JUSP:  Como se chegou à divisão do dossiê nas três subáreas (“Educação Musical”, “Performance Musical” e “Saúde e Emoções do Músico”)?

PAULO DE TARSO: A proposta foi levada a quatro pesquisadoras de grande notoriedade nessas subáreas: as Professoras Doutoras Magali Kleber (Universidade Estadual de Londrina), Luciane Garbosa (Universidade Federal de Santa Maria), Sonia Ray (Universidade Federal de Goiás) e Luciane Cuervo (Universidade Federal do Rio Grande do Sul). Realizamos alguns debates entre nós e entendemos que esses tópicos representariam algumas das questões mais cruciais que afetaram a vida profissional e emotiva dos músicos e da sociedade em relação à Música.

JUSP: Em sua visão, de que forma o ofício musical foi afetado por esse período de pandemia?

PAULO DE TARSO:  A mim, diretamente, afetou como professor que sou, tendo que adaptar os processos de ensino, elaboração de material, comunicação e avaliação exclusivamente por meio do recurso de videoconferência. Foi chocante constatar, muitas vezes, minha própria fragilidade diante dessas barreiras e também observar as dificuldades que foram impostas aos estudantes. Vi também muitos colegas e alunos que atuam como cantores e instrumentistas perderem suas referências e meios de vida, os contatos e atividades que garantem sua subsistência profissional e que dão sentido a seus ciclos criativos. A pressão social pela reabertura do comércio e outras atividades em ambientes fechados não deu aos músicos muitas oportunidades de restabelecer sua atividade.

Foto: Divulgação Orquestra Errante

JUSP: Há outros temas e artigos que o senhor chamaria a atenção nesta edição?

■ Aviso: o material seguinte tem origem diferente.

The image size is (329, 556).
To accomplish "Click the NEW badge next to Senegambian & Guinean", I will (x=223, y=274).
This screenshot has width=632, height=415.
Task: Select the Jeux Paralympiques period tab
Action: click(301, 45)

PAULO DE TARSO: Além do Dossiê “Música em quarentena”, a edição traz outros trabalhos que mostram como os pesquisadores na área de Música têm se mantido produtivos e atuantes. Destaco particularmente duas efemérides que foram contempladas nesses estudos: os 50 anos do Movimento Armorial e os 250 anos do nascimento de Beethoven; além disso, a gama de assuntos revela a vitalidade da pesquisa em música, abrangendo reflexões sobre a natureza da performance musical, a estrutura da palavra cantada, a interação entre música e dança, a representação de aspectos psicológicos em uma ópera de Richard Strauss, as representações culturais em torno da Mbira – instrumento presente em várias culturas africanas – e, por fim, uma análise de uma peça do compositor brasileiro Harry Crowl. Toda essa diversidade é complementada por dois textos clássicos traduzidos para o idioma português, um de Thrasybulos Georgiades, outro de Jean-Jacques Nattiez, além de uma partitura e relato de Harry Crowl sobre uma obra composta a propósito da pandemia, para um evento na Alemanha.

JUSP: O que você diria para incentivar a leitura desta edição da revista?

PAULO DE TARSO: Creio que essa edição seja um grande relato multifacetado de questões que nos afetaram e ainda afetam nesses tempos tão excepcionais. Nela, os leitores encontram desde artigos de caráter científico até relatos pessoais que registram como a música interage com todos nós nas mais diversas situações e contextos.